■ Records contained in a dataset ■
+===+
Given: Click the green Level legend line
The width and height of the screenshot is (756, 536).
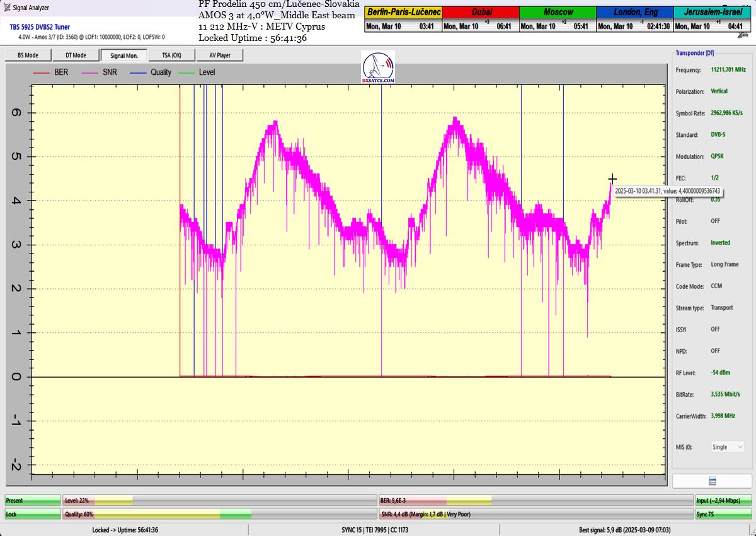Looking at the screenshot, I should (187, 73).
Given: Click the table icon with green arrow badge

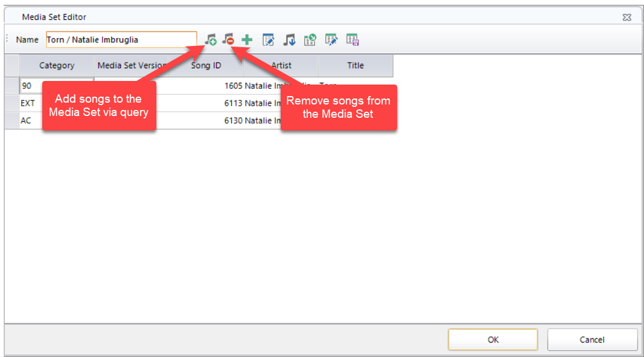Looking at the screenshot, I should (x=310, y=40).
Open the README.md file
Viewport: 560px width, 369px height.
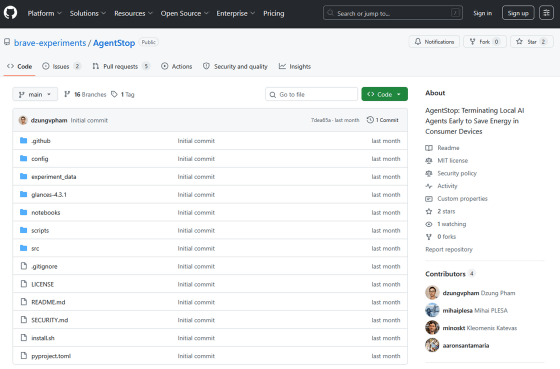click(x=48, y=302)
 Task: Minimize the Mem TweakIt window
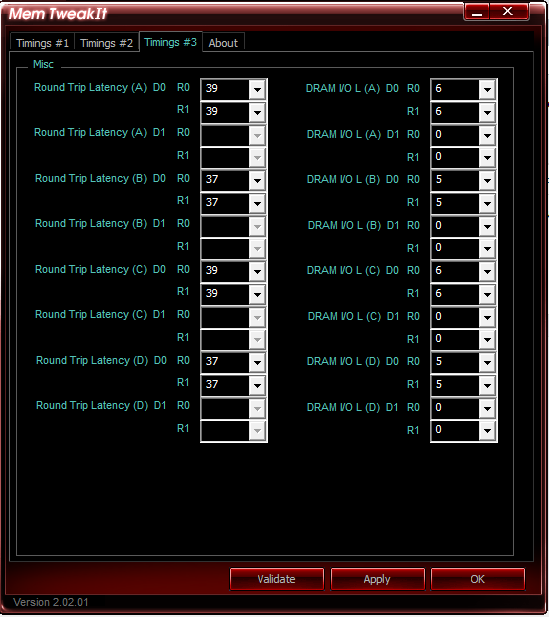point(477,12)
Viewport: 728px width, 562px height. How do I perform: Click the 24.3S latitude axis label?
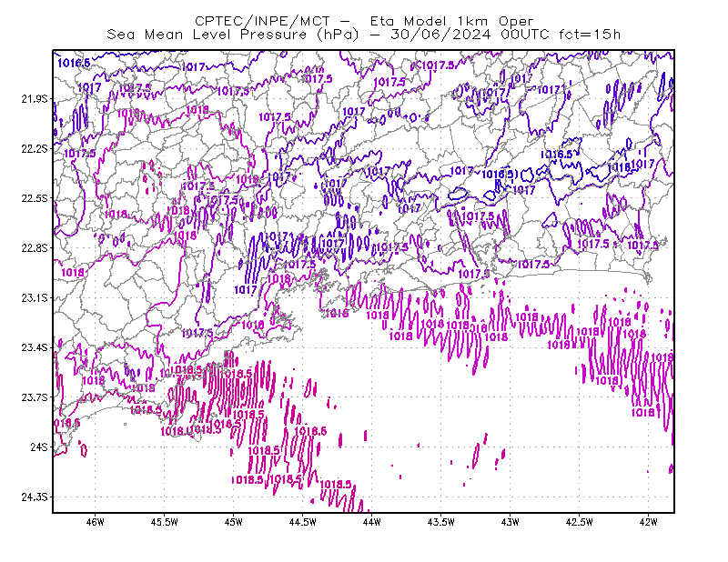coord(35,497)
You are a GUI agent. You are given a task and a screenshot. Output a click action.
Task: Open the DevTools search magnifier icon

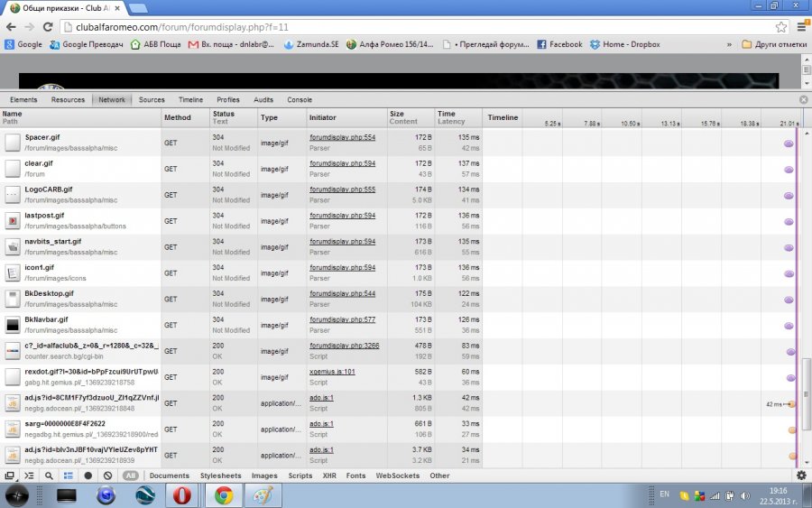click(x=49, y=476)
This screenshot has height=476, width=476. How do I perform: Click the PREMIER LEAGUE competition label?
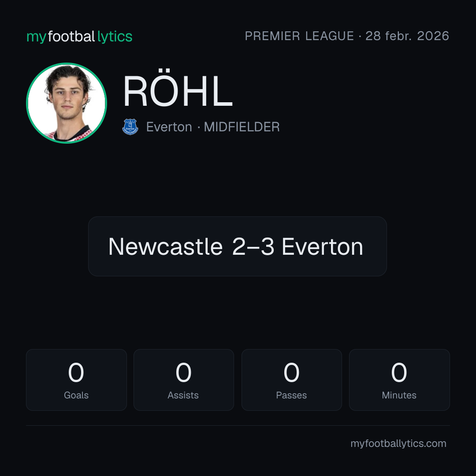click(x=299, y=36)
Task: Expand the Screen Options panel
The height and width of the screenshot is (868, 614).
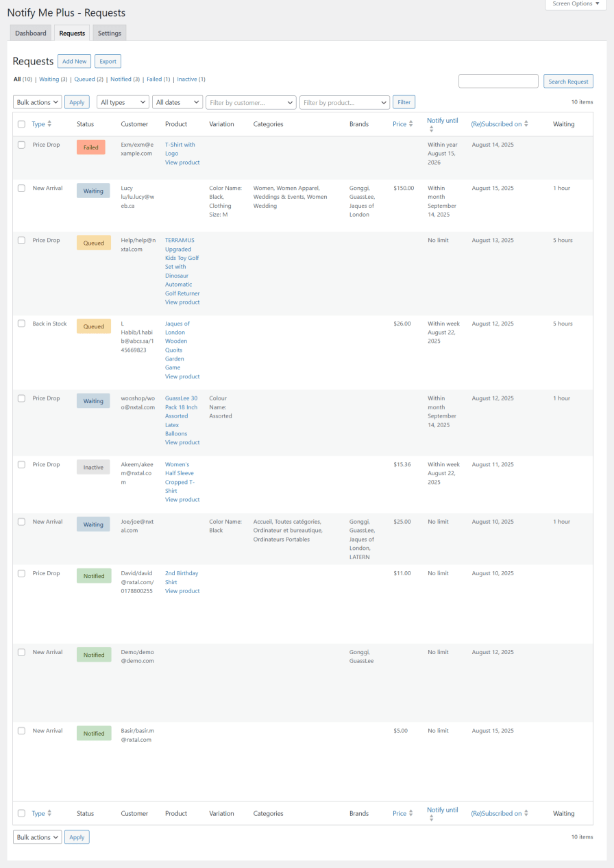Action: pos(576,4)

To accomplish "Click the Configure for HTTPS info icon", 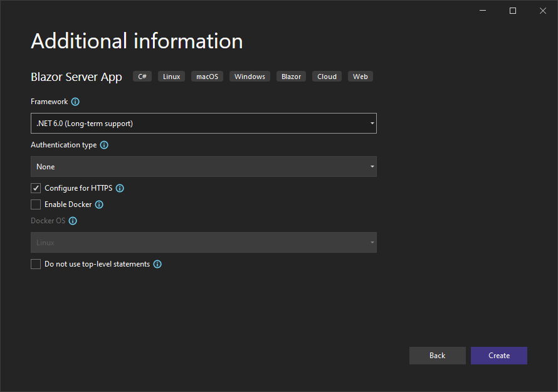I will [120, 188].
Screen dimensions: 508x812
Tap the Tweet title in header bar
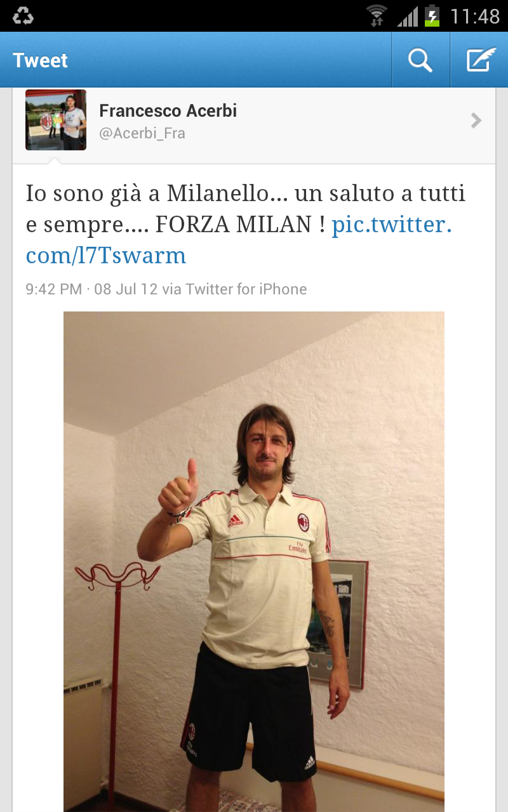click(40, 60)
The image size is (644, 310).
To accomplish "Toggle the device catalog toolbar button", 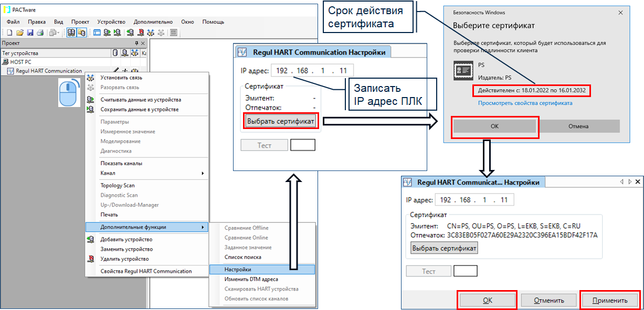I will click(x=82, y=33).
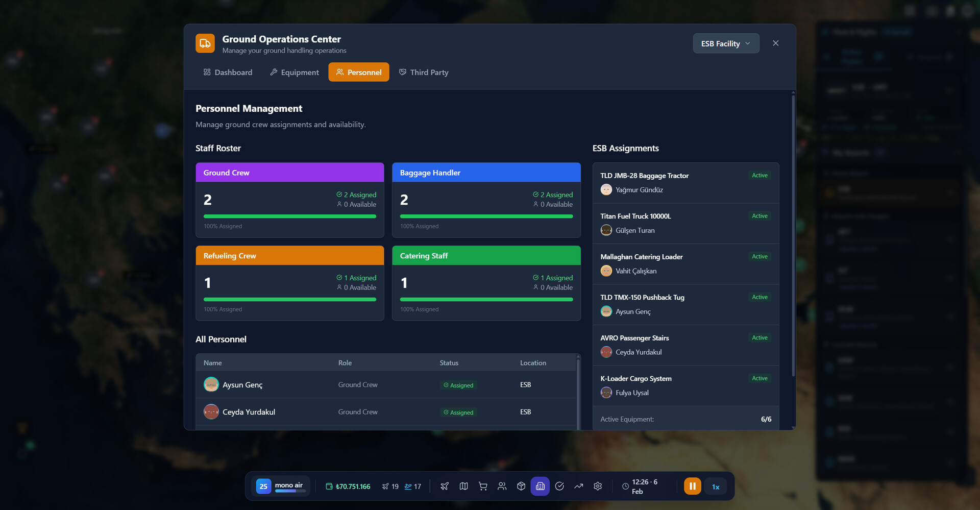Click the people icon in bottom toolbar
This screenshot has width=980, height=510.
502,486
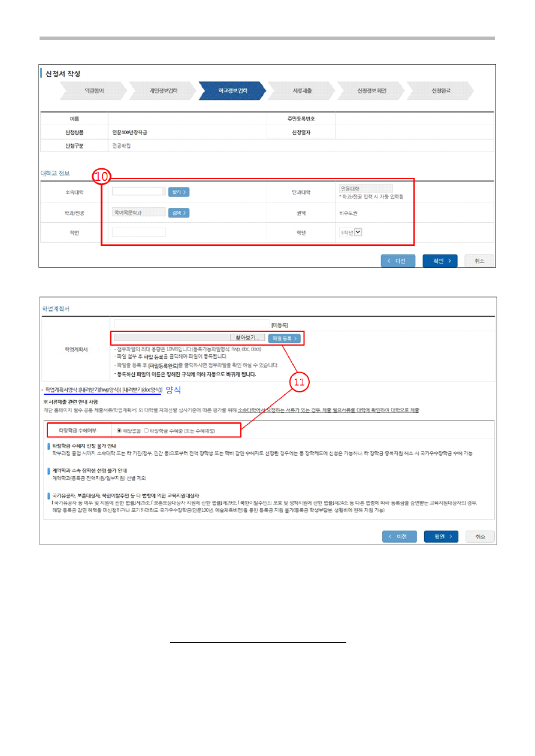Image resolution: width=535 pixels, height=756 pixels.
Task: Select the 타장학금 수혜중 radio option
Action: 147,430
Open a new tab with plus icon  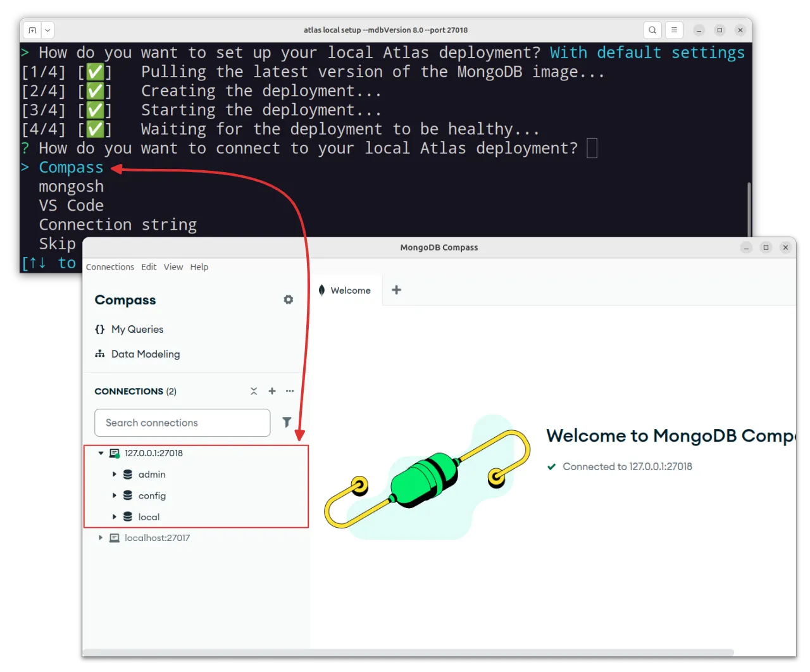tap(397, 290)
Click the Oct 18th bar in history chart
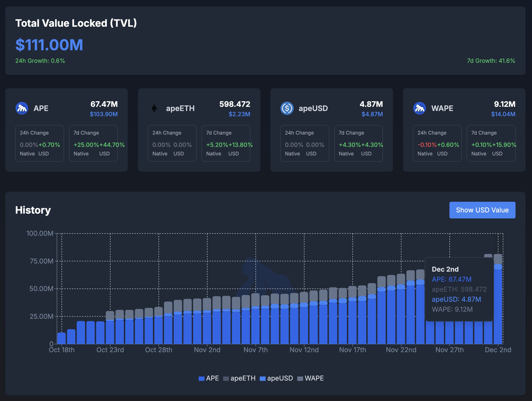The height and width of the screenshot is (401, 532). 62,338
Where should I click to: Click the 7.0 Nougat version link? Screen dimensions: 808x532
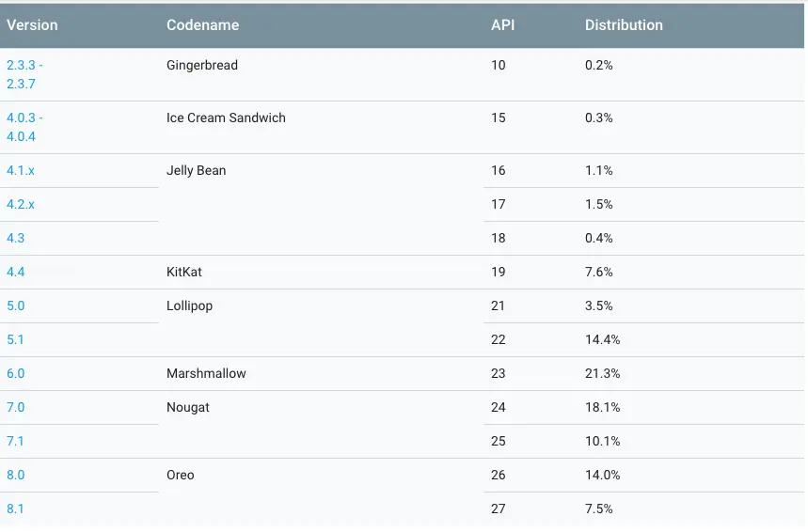15,407
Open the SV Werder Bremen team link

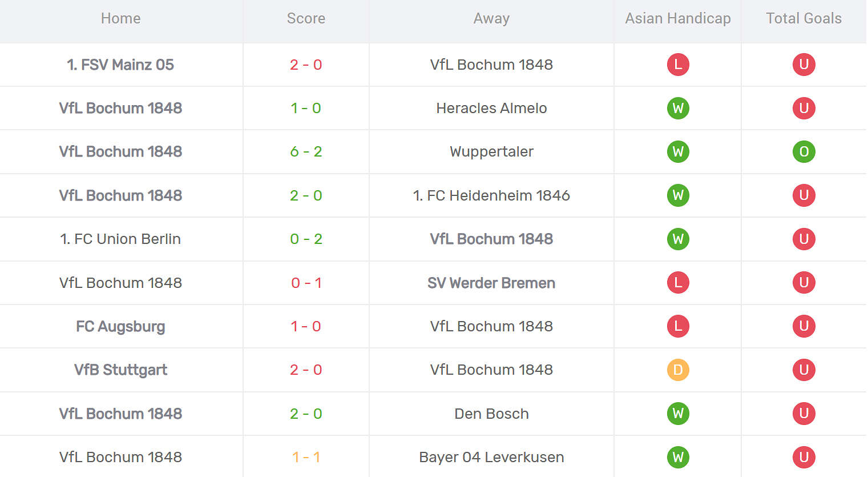[491, 283]
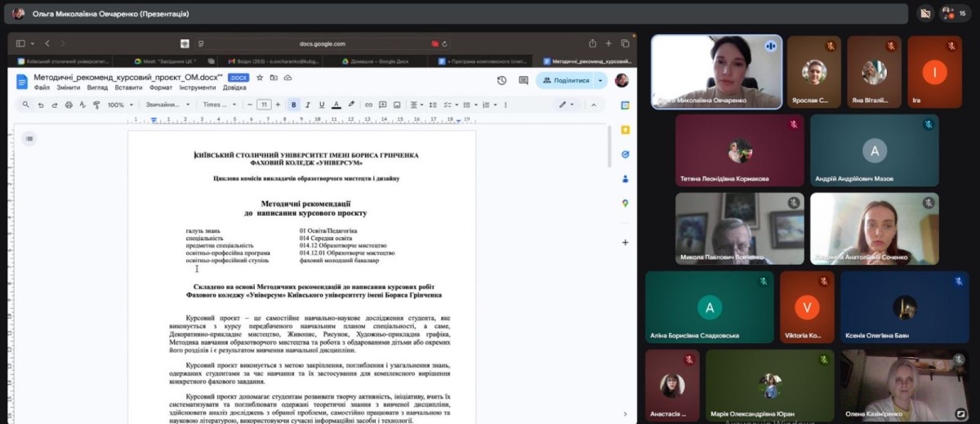Open the Вставити menu
980x424 pixels.
click(127, 87)
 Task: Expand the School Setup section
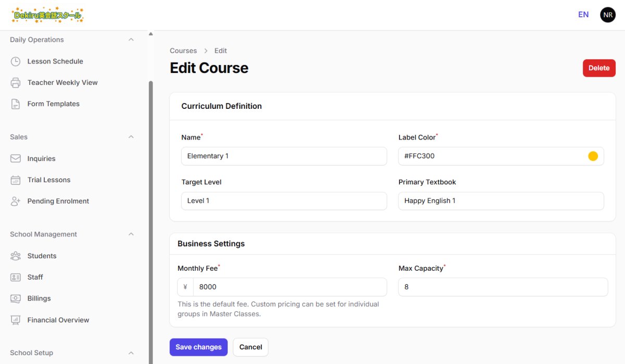pos(131,353)
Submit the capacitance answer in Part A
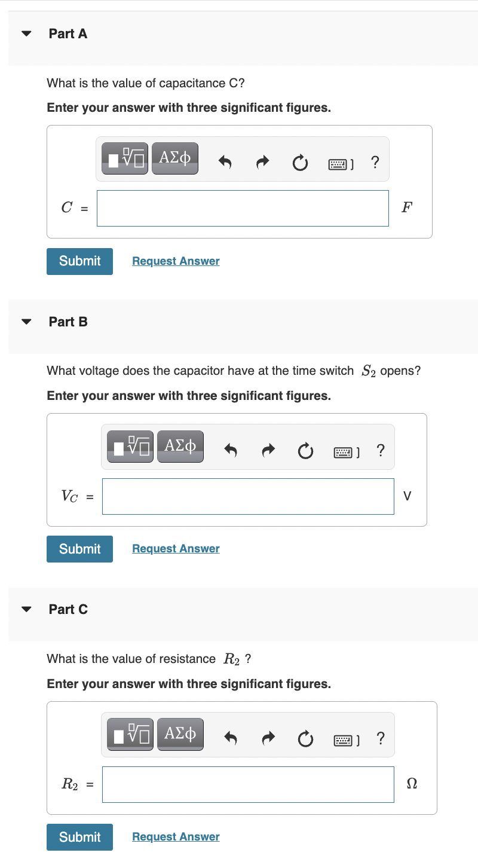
+===+
■ DIRECTIONS FOR THIS TASK ■
All lines from the one containing "Open the SV Werder Bremen team link" through the end of the data are to be written out exactly, with nothing added; skip the pictures.

■ RESULT OF THE EXERCISE ■
Open the SV Werder Bremen team link

[491, 283]
Open the Вставити menu
980x424 pixels.
click(127, 87)
 Task: Expand the School Setup section
pos(131,353)
Submit the capacitance answer in Part A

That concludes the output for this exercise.